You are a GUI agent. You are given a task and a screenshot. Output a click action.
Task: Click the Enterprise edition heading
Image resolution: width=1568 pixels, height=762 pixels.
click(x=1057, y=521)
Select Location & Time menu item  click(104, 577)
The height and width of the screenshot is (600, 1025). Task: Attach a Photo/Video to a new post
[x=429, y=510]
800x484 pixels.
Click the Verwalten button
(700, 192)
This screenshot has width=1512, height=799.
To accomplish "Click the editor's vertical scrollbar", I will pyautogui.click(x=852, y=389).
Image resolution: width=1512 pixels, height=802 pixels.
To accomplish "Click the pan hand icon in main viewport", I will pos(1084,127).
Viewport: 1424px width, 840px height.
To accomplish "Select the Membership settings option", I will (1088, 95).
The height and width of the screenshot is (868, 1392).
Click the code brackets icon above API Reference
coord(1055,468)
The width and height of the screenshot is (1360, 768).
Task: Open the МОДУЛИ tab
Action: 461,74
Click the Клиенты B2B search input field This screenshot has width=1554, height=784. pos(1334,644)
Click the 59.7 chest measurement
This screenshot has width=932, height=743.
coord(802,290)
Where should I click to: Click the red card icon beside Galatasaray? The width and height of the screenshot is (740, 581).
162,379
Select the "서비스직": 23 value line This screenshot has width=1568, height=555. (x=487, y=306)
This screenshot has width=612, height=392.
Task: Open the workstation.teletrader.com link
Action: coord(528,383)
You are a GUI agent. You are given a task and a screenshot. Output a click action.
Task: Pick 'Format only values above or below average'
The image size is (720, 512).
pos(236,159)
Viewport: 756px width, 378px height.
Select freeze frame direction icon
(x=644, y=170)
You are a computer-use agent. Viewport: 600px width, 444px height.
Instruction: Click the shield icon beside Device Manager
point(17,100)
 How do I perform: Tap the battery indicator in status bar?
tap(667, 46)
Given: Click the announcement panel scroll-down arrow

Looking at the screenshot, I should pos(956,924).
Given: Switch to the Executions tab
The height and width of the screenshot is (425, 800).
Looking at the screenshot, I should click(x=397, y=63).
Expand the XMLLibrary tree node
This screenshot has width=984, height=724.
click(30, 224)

· · ·

Show each line in the listing above that has "will".

THE ANSWER:
To accomplish "Click the editor's vertical scrollbar", I will pyautogui.click(x=852, y=389).
To accomplish "Click the pan hand icon in main viewport", I will pos(1084,127).
To accomplish "Select the Membership settings option", I will (1088, 95).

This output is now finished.